RECORD EXTRACTS:
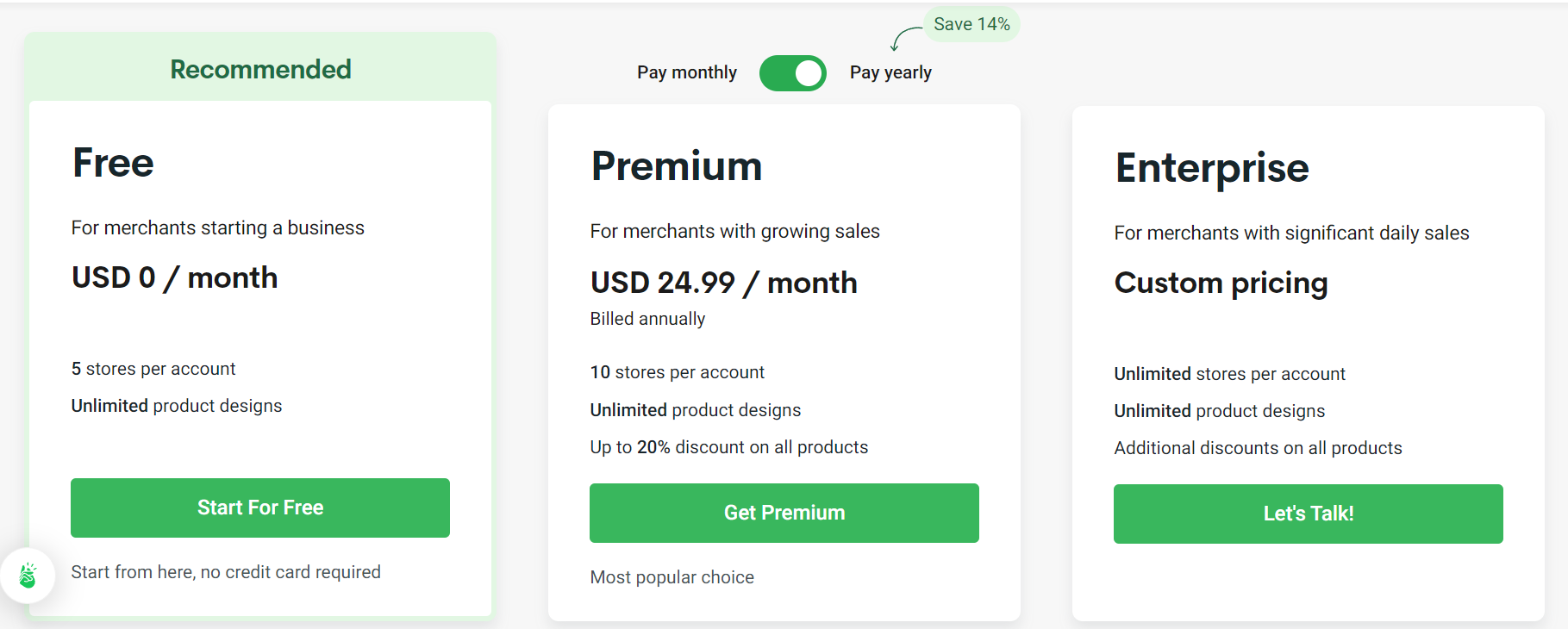Viewport: 1568px width, 629px height.
Task: Select the Enterprise plan card
Action: [1307, 345]

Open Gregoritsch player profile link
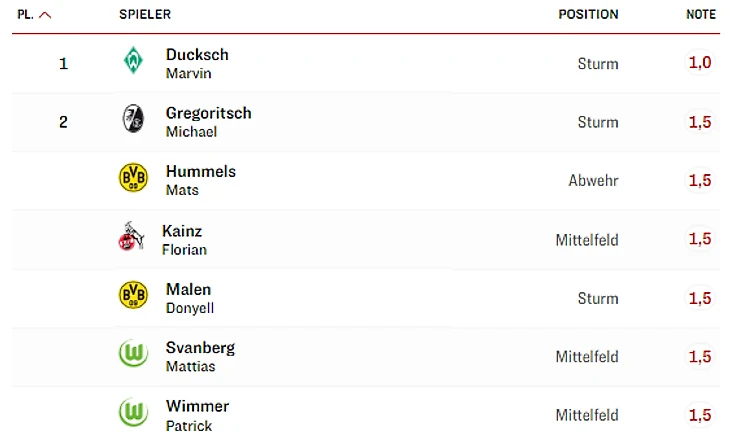point(208,113)
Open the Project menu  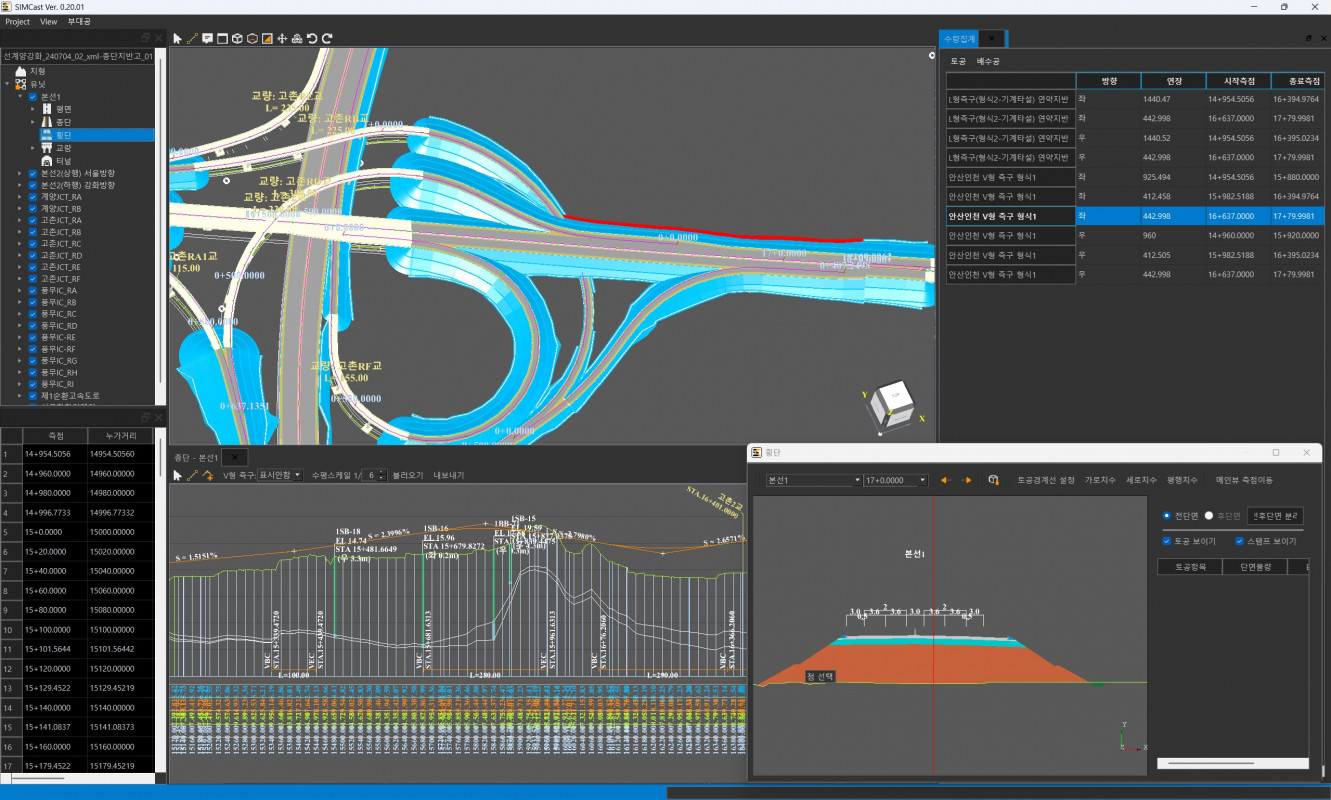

WHAT YOU ARE ASKED TO DO: Transcribe exactly the lines from the one holding "Open Gregoritsch player profile link" through the final line of the material above, both ends included; any pictures should be dropped.

WRITTEN ANSWER:
Open Gregoritsch player profile link
point(208,113)
Open the Project menu  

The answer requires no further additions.